◆ WRITTEN PROBLEM ◆
Write out the lines below without any change, from the first line up to and including the line with "pos(46,491)".
+++
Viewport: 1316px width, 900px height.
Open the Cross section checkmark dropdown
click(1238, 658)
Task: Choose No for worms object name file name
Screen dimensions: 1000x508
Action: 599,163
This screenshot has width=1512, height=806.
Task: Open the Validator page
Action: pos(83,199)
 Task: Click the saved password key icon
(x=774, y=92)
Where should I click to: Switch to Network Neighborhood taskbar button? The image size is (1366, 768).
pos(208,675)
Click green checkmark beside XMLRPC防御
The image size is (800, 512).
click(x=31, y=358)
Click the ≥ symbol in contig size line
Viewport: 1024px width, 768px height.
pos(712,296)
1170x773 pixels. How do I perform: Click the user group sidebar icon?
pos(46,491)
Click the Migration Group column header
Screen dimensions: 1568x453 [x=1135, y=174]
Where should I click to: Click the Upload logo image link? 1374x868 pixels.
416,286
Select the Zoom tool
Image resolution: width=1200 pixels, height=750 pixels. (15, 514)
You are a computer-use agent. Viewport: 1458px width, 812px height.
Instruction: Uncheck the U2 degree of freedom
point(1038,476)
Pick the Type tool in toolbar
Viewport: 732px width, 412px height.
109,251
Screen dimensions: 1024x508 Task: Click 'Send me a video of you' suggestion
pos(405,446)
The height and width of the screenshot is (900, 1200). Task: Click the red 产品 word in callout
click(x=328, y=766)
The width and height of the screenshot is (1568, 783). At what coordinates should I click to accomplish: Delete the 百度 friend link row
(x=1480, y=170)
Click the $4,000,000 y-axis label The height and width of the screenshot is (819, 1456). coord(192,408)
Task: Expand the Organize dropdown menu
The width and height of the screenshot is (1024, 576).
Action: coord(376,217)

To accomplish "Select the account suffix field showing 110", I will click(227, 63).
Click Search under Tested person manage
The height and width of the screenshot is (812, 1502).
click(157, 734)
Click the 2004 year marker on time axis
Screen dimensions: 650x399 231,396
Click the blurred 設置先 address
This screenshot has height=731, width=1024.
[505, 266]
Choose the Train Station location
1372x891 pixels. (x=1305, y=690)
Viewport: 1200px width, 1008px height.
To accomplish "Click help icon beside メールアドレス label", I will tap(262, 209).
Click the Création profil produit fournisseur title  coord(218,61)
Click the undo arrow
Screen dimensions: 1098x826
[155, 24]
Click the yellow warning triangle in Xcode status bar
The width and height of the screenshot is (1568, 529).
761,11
+++
◆ OUTPUT OF THE EXERCISE ◆
Viewport: 1316px width, 900px height.
Open the Cross section checkmark dropdown
click(1238, 658)
Task: Choose No for worms object name file name
Screen dimensions: 1000x508
Action: 599,163
This screenshot has width=1512, height=806.
Task: Open the Validator page
Action: pos(83,199)
 Task: Click the saved password key icon
(x=774, y=92)
Where should I click to: Switch to Network Neighborhood taskbar button? The image size is (1366, 768).
pos(208,675)
Click green checkmark beside XMLRPC防御
The image size is (800, 512).
click(x=31, y=358)
Click the ≥ symbol in contig size line
Viewport: 1024px width, 768px height.
pos(712,296)
1170x773 pixels. How do I perform: Click the user group sidebar icon?
pos(46,491)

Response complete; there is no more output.